Turning attention to the screen, Saal said he thinks Thursday's futures price action had a lot to do with May's expiration a day prior. "There is a little bit of a roll-gap. We settled May at $1.995, and June started its run nearly 16 cents higher, creating a gap on the chart," he told NGI. "It looks like we're trying to connect the dots here. The storage number came out a little bit on the bearish side and futures ended up a little bit lower. I really don't think we'll head much lower. We might get down to the May settlement, but that's about it."

Looking ahead, Saal said a small uptick could be in store. "From what we've seen on the CFTC Commitment of Traders Report, the speculators are liquidating some of their short positions, so at least for now, they are not looking to be too aggressive on the short side," Saal added. "We may be running out of natural sellers, unless they crush the market."

Temperatures in much of the East have moderated over the last few days as a split in the jet stream will produce the variance in the weather pattern from north to south. While dry air holds over much of New England through Saturday, rounds of rain and storms will take aim on much of the mid-Atlantic into next week, according to AccuWeather.com.

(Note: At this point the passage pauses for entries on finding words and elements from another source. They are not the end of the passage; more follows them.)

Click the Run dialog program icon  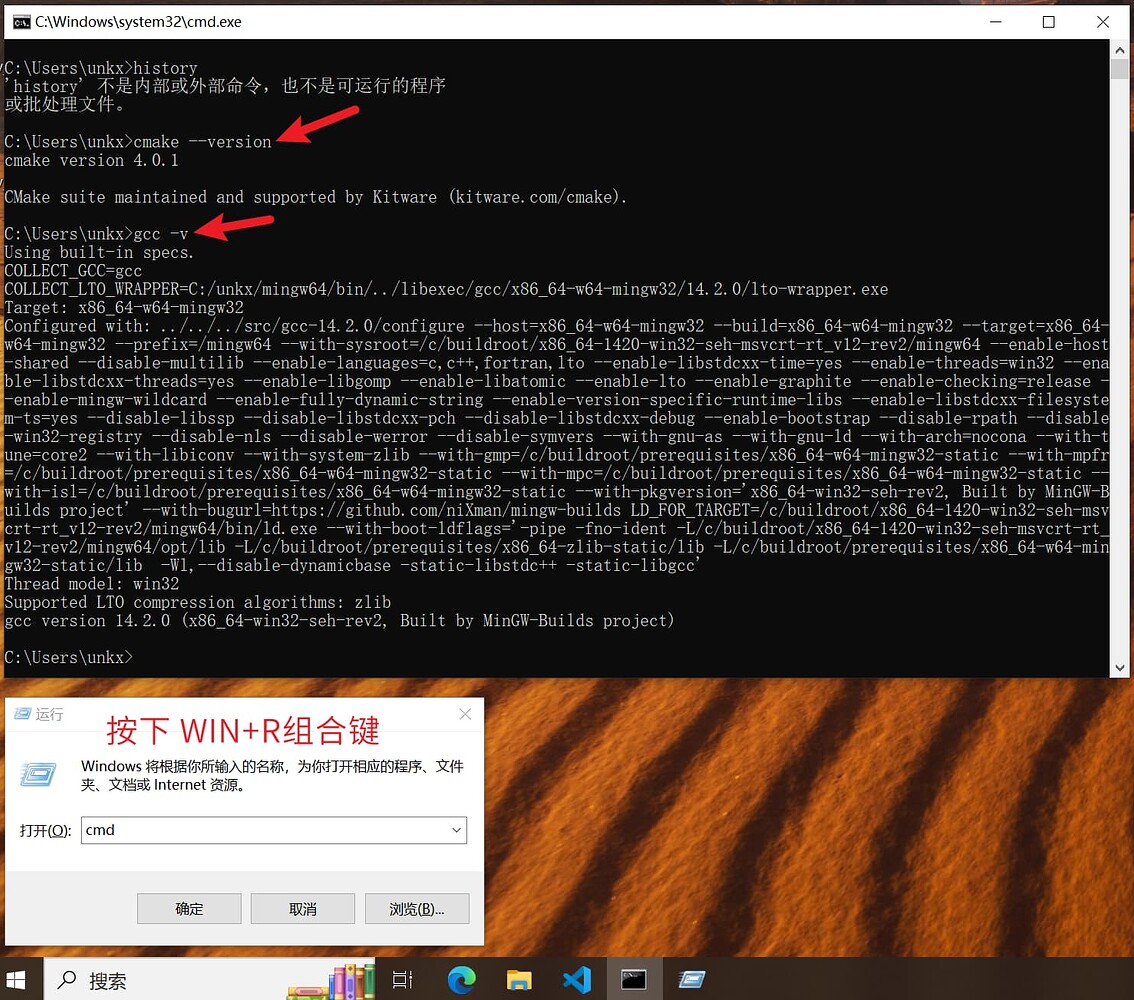tap(38, 775)
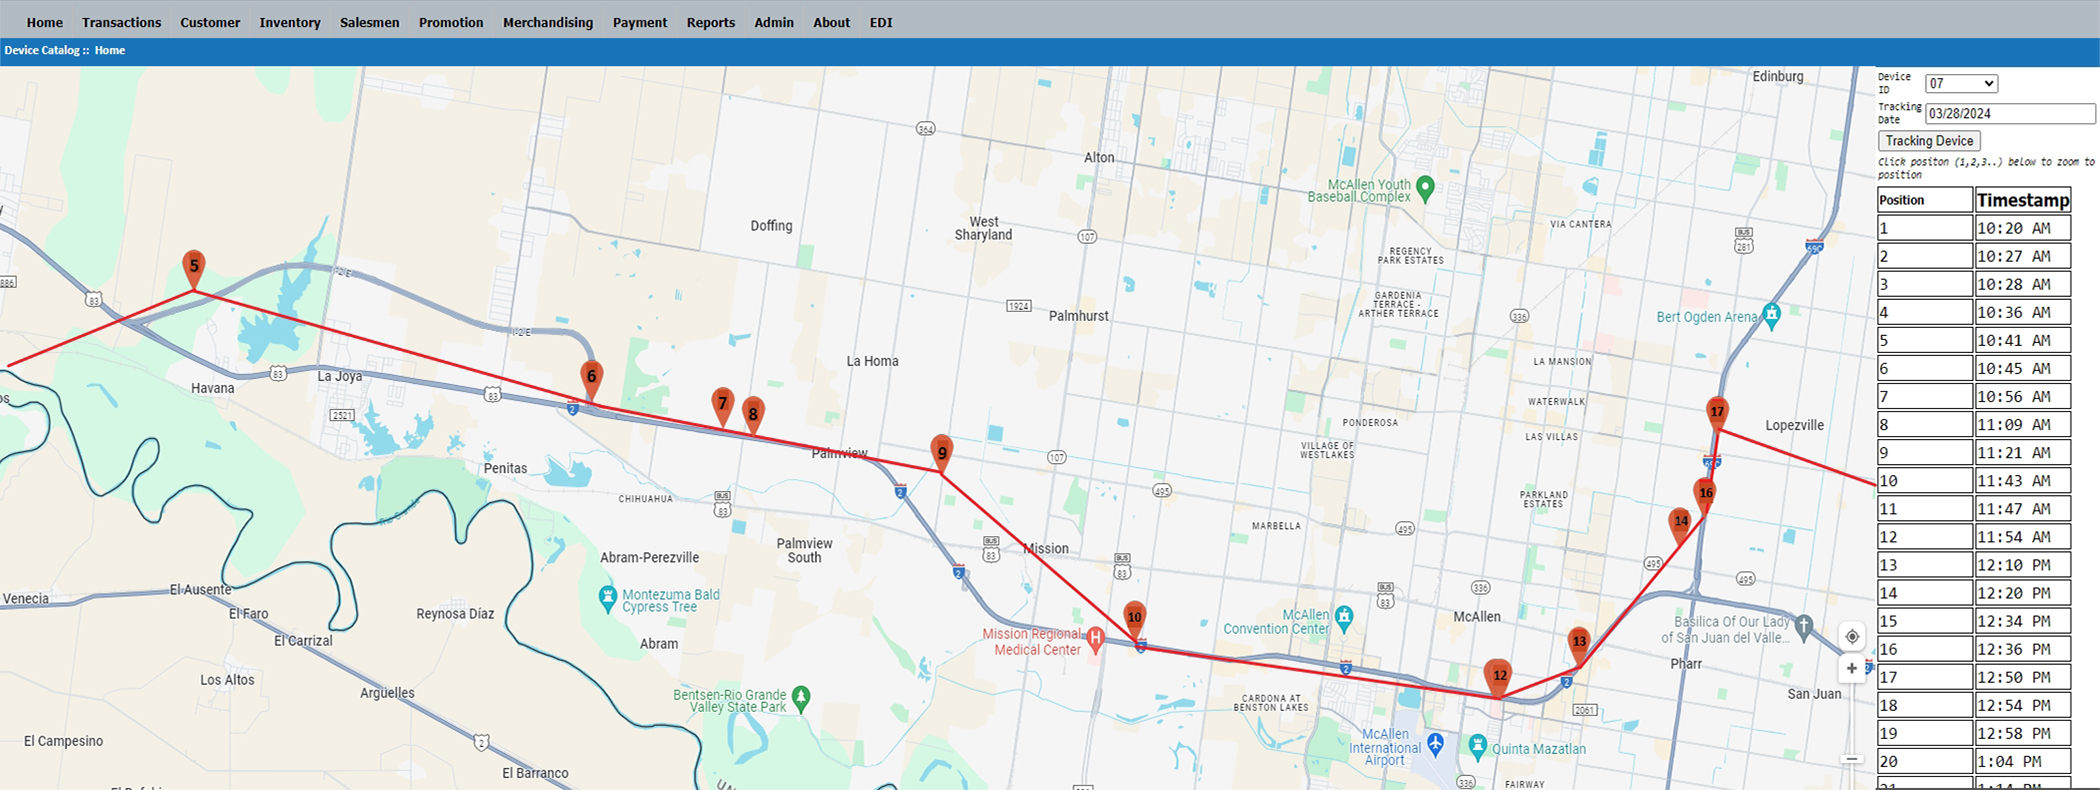The width and height of the screenshot is (2100, 790).
Task: Click the Tracking Date input field
Action: click(2009, 114)
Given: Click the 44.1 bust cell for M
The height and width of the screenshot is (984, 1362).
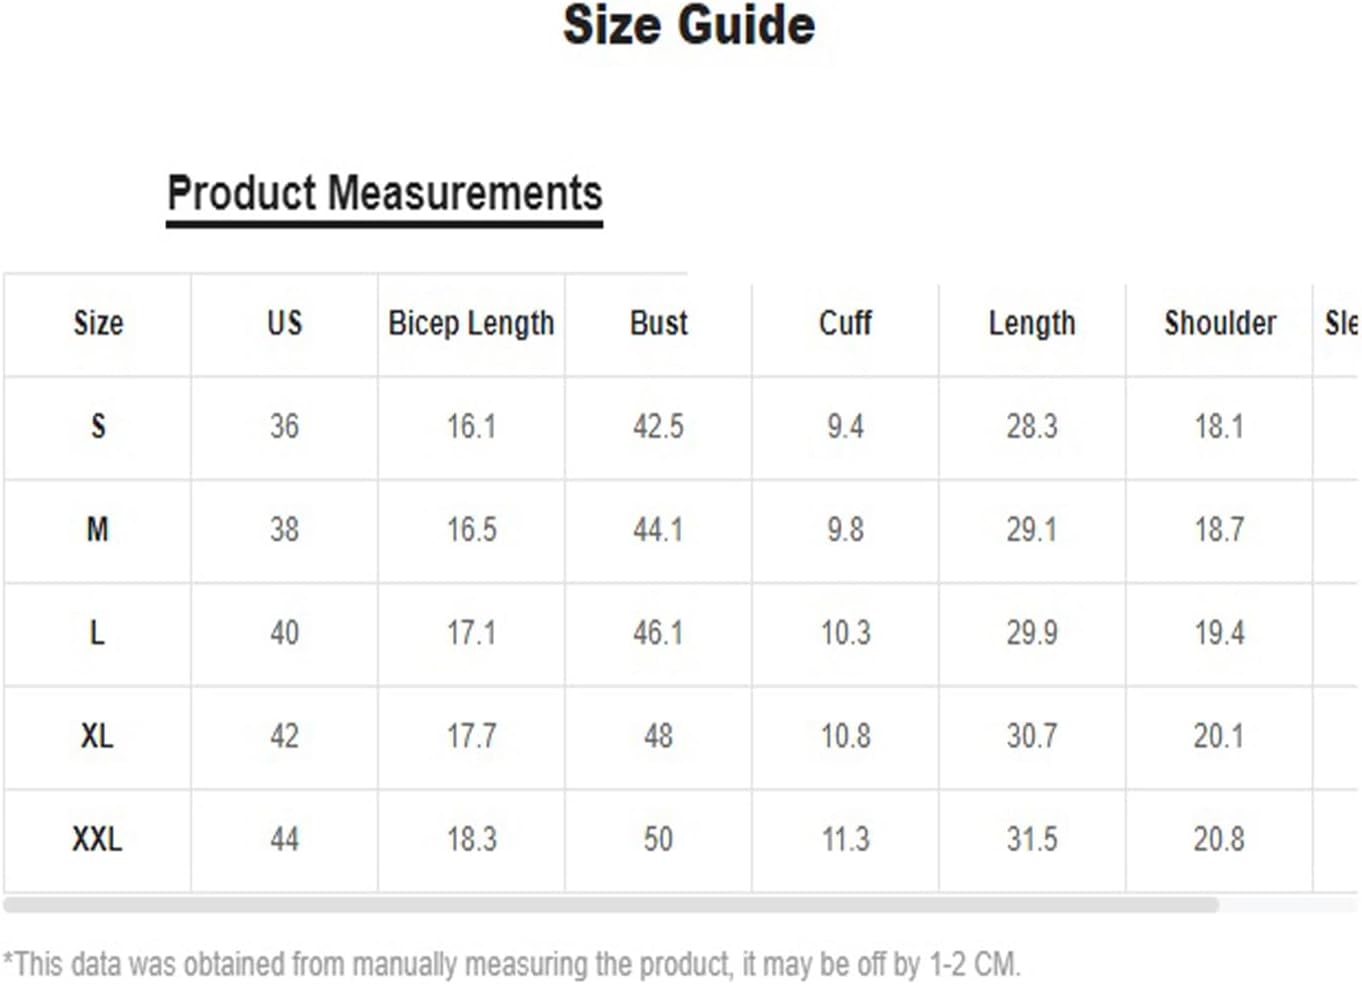Looking at the screenshot, I should tap(658, 530).
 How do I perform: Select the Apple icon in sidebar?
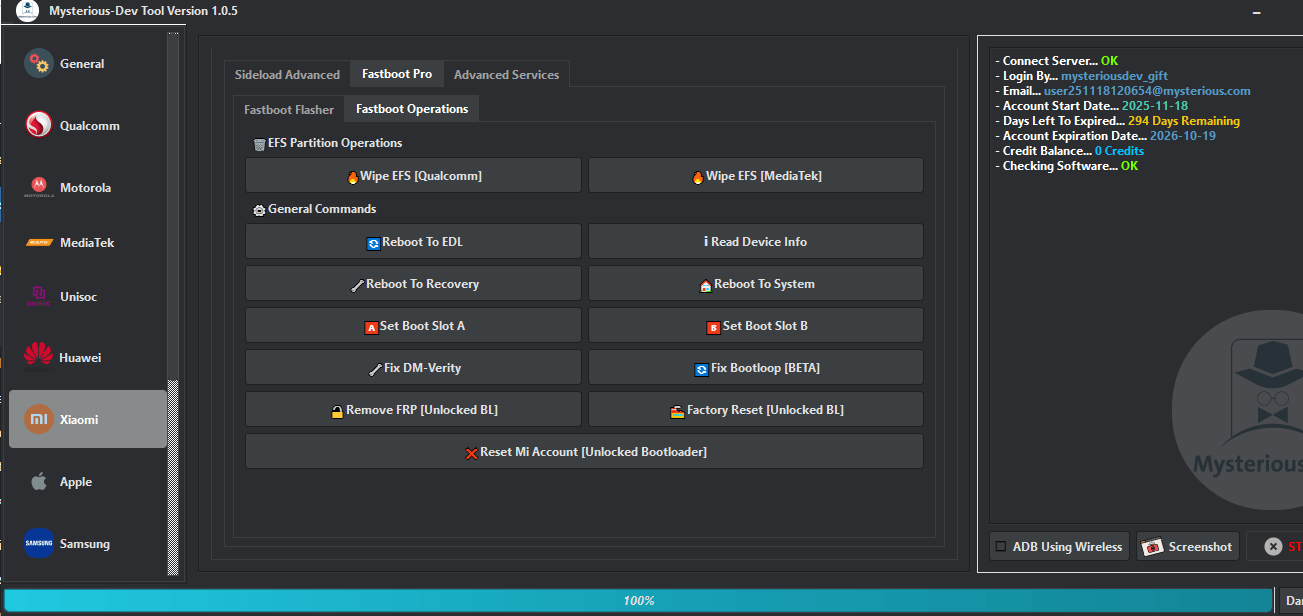coord(87,481)
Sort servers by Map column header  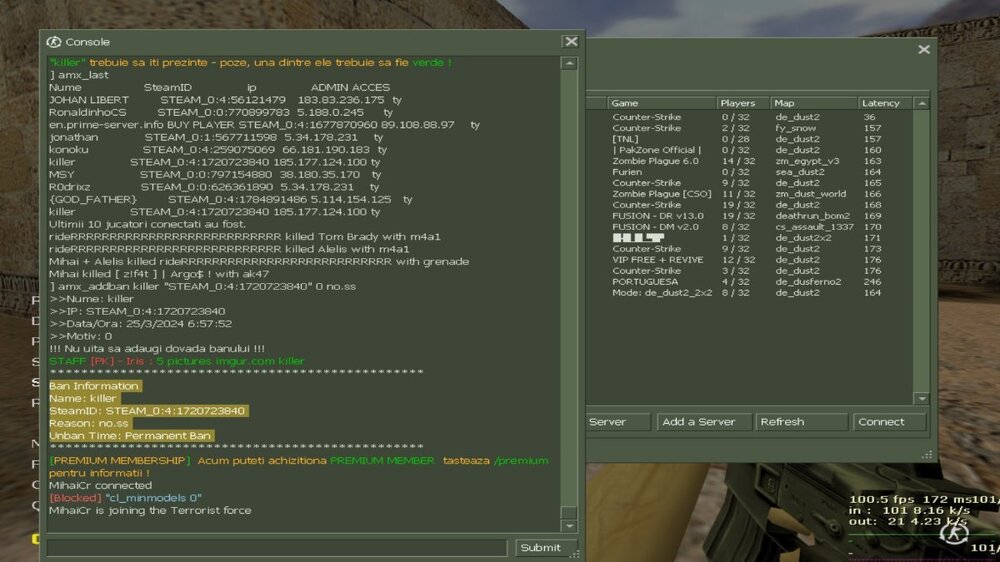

"One part of the jet stream will push a flow of dry and cool air from southeastern Canada to New England," said AccuWeather Chief Meteorologist Elliot Abrams. "The other part of the jet stream will allow rounds of moisture to stream in from the Pacific Ocean and Gulf of Mexico toward the mid-Atlantic."

Meanwhile in the West, the forecasting firm sees enough cold air in place for another round of heavy snow to fall across Colorado to end the week. However, drier and milder weather will return to the region during the first week of May.